В целом получался замкнутый круг – откуда вышел, туда и вернулся, прошагав весь день. Эти сольные марш-броски заменили мне демонстрации.
…ах, о чём
мы хохóчем?
ведь не óчень
охóчи…
Но всё это в дальнейшем, а в самый первый раз при мне не было газеты «Morning Star», но было ощущение булавочного укола в грудь слева. И он никак не проходил, сколько не почёсывай рубашку в этом месте.
И даже ночью он оставался со мной, поэтому с утра я решил заняться трудотерапией.
Я отправился в локомотивное депо, проник на его безлюдную и тихую, по поводу второго праздничного дня, территорию и там вышел к незавершённому строительству административного корпуса.
У груды силикатного кирпича навéзенного самосвалами я установил пустой поддон и принялся складывать на него кирпичи.
Иногда приходилось левым локтем зажимать грудь, пронзаемую уже не булавкой, а спицей.
Когда на поддон были сложены все двенадцать рядов кирпича, я сказал себе, что жить буду и поднялся на незавершённый третий этаж.
Тут я снял с угла кладки Весёлого Роджера, сунул его в дыру одной из плит перекрытия и присыпал засохшим раствором.
Запугиванья Кирпы остались пустой угрозой – в то лето меня так и не увезли в Ромны.
Неужто я поумнел?
Сомневаюсь.

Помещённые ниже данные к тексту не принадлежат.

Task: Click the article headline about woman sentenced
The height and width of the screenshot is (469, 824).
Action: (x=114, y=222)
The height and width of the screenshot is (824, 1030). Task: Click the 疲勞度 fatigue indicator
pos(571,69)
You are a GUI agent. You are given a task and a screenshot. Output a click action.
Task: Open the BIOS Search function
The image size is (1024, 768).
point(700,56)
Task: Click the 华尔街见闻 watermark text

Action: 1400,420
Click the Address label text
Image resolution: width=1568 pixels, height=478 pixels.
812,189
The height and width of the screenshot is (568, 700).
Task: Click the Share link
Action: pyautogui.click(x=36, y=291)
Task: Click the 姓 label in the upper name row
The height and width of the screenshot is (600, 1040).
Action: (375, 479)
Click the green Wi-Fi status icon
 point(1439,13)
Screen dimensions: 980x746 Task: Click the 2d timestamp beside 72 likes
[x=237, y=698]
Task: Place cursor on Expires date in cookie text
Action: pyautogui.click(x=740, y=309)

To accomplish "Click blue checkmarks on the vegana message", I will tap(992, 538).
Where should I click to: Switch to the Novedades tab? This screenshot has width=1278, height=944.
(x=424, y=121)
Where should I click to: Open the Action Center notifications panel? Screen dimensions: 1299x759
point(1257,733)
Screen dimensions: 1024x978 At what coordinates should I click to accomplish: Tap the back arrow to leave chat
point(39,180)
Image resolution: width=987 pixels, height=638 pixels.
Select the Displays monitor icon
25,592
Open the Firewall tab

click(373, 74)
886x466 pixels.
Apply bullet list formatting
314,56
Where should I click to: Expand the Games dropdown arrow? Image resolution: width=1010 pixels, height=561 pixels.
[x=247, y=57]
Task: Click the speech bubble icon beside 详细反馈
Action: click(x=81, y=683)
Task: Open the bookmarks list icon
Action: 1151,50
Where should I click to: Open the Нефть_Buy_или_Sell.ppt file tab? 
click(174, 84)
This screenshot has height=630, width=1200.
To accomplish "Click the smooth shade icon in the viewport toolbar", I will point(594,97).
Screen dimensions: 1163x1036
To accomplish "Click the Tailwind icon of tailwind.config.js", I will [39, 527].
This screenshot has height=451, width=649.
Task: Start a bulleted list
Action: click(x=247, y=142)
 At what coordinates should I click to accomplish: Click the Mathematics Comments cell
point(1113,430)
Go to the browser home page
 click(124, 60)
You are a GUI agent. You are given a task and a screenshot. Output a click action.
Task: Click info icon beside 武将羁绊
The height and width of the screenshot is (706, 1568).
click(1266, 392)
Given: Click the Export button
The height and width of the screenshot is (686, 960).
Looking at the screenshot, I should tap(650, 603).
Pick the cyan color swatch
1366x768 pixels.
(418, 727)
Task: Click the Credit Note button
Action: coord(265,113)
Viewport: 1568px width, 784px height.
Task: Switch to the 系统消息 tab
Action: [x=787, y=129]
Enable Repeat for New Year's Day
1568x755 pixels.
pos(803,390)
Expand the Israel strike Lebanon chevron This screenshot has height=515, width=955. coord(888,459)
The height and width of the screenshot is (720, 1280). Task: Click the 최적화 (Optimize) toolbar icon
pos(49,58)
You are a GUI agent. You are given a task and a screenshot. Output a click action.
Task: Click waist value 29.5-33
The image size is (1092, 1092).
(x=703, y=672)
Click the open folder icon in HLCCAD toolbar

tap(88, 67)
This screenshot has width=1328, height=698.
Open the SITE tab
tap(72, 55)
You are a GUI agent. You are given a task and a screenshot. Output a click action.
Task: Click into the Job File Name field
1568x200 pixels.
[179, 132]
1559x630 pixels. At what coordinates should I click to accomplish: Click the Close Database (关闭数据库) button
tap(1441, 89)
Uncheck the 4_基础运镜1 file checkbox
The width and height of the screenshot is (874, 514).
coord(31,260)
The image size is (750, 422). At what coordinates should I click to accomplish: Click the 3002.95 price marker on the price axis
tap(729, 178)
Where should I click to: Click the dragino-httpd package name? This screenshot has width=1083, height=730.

Просто как-то не подвернулись ничьи высокопоставленные мозоли.
К середине мая игла, или булавка, или что уж там воткнулось мне в грудь, потихоньку сама собой вытянулась, а через много лет мне стало ясно, что это я пережил свой первый инфаркт.
В моём не продуманном в подробностях плане подкатила несложная и даже приятная деталь – сборка отпечатанных текстов в один общий том рассказов.
Для этого я купил в Универмаге папку с плотной пластиковой обложкой и никелированными кольцами-застёжками внутри.
Обычно в таких папках держат общегодовые бухгалтерские отчёты на полках, в ряду таких же папок с широкими корешками.
Дырокол для пробивки страниц машинописного текста по размеру кольцевых застёжек я взял у секретарши СМП-615.
Начальник аж позеленел, увидав меня в пределах своей птицефабрики, но его мозоли ещё не доросли считаться высокопоставленными.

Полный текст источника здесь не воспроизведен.